O Ministério da Saúde assevera que a adição de flúor à água é uma das mais importantes medidas de saúde pública direcionadas ao controle da cárie dentária. Essa prática – que começou a ganhar adeptos mundo afora a partir de 1945 – ainda hoje merece a confiança de um número elevado de nações. Segundo a Companhia de Saneamento Básico do Estado de São Paulo (Sabesp), a fluoretação evita a perda de minerais do esmalte dos dentes, deixando-os mais resistentes à ação de agentes nocivos. É o que também afirma o Centro de Controle e Prevenção de Doenças, dos Estados Unidos, de acordo com o qual "o poder preventivo da água fluoretada é de 40% a 70% em crianças, dependendo do índice de prevalência de cárie, com redução de perda de dentes em adultos entre 40% e 60%".

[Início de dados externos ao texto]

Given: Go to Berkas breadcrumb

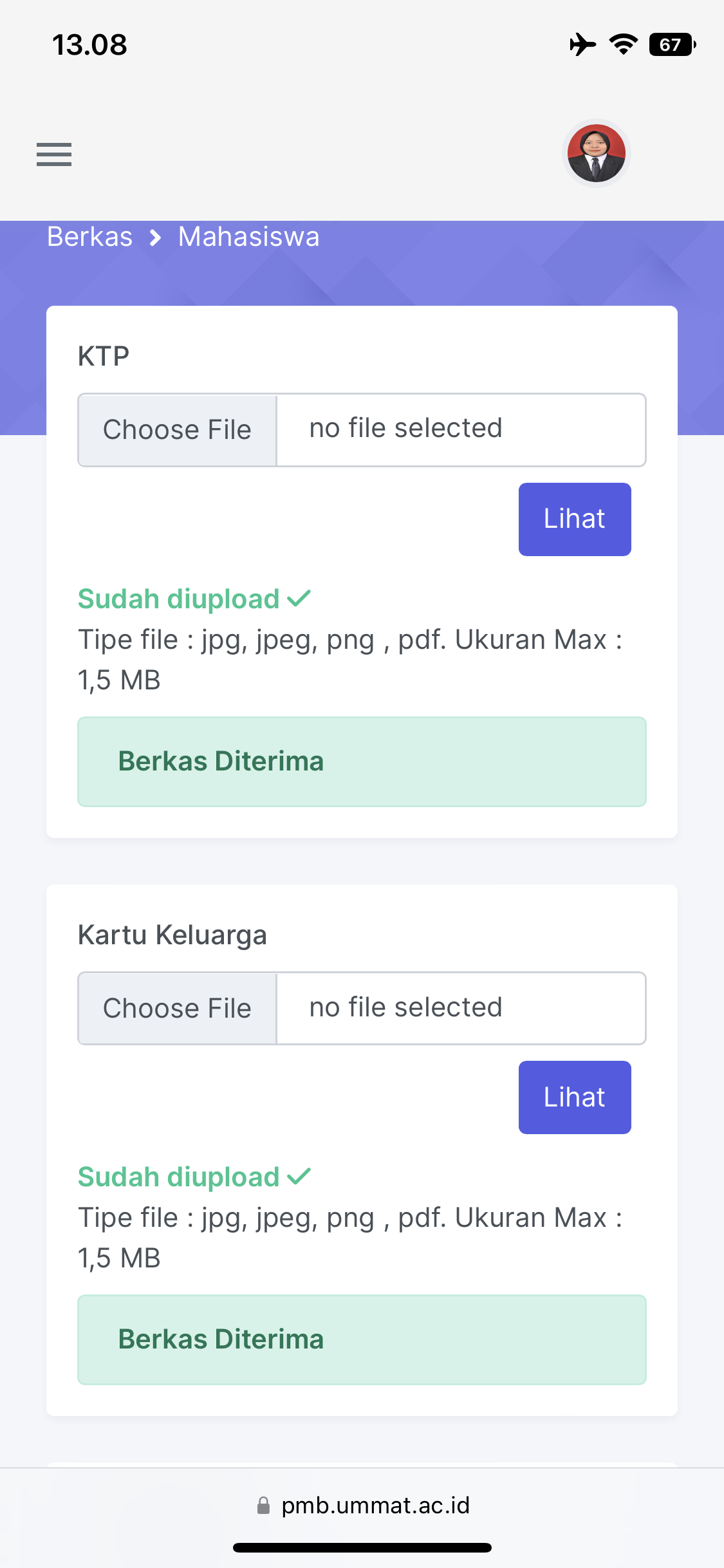Looking at the screenshot, I should coord(90,237).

Foi em 1974 que o Brasil aderiu de vez à fluoretação, através da lei federal nº 6.050. Regulamentada no ano seguinte, ela tornou obrigatória a aplicação do flúor à água e estabeleceu que as estações de tratamento deveriam incluir planos relativos à fluoretação. "É o método de controle de cárie dentária mais efetivo, especialmente se considerada sua abrangência coletiva", explica documento do Ministério da Saúde.

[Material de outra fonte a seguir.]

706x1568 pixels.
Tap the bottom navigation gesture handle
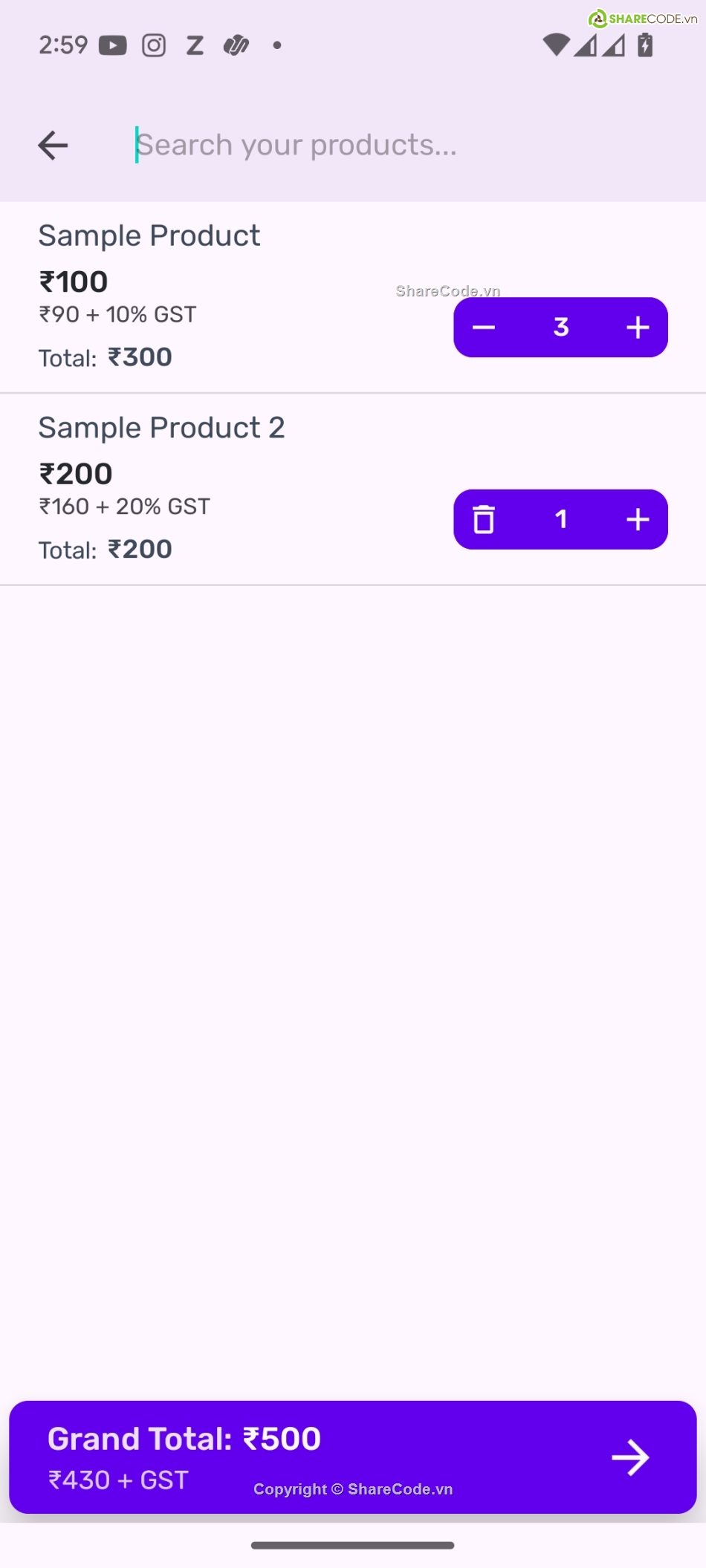[353, 1545]
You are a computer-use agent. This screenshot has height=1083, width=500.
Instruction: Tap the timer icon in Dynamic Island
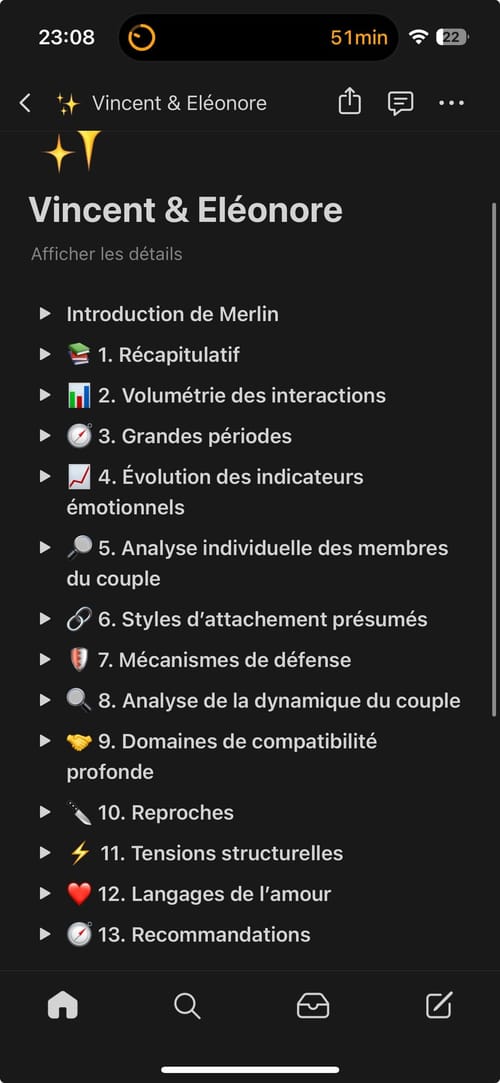142,37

Não faltam, porém, vozes discordantes que atiram contra a fluoretação e pregam seu fim. Tentativas infrutíferas de abolir essa prática já brotaram tanto no Senado quanto na Câmara dos Deputados, e o argumento é quase sempre o mesmo: a ação profilática do flúor deriva, sobretudo, de sua aplicação tópica, não tendo, pois, cabimento obrigar a população a ingerir água misturada a um elemento tóxico. "São projetos de lei que pecam pela falta de respaldo científico", relata a Associação Brasileira de Odontologia (ABO). "Não tem fundamento dizer que a água fluoretada é prejudicial à saúde", sustenta a professora de bioquímica da Faculdade de Odontologia da Universidade de São Paulo (USP) Marília Afonso Rabelo Buzalaf. Segundo ela, estudos recentes mostraram que, após ingerida, a água com flúor tem a propriedade de beneficiar os dentes posteriores, de superfície quase sempre rugosa e com placas bacterianas, sobre a qual o contato tópico tem pouca eficácia. Marília explica que o único porém é a possibilidade de fluorose dentária, distúrbio que penaliza em torno de 10% da população que bebe água otimamente fluoretada. "São manchas esbranquiçadas imperceptíveis nos dentes, mas que não fazem mal à saúde. É pouco, ante os benefícios proporcionados pela fluoretação", assinala.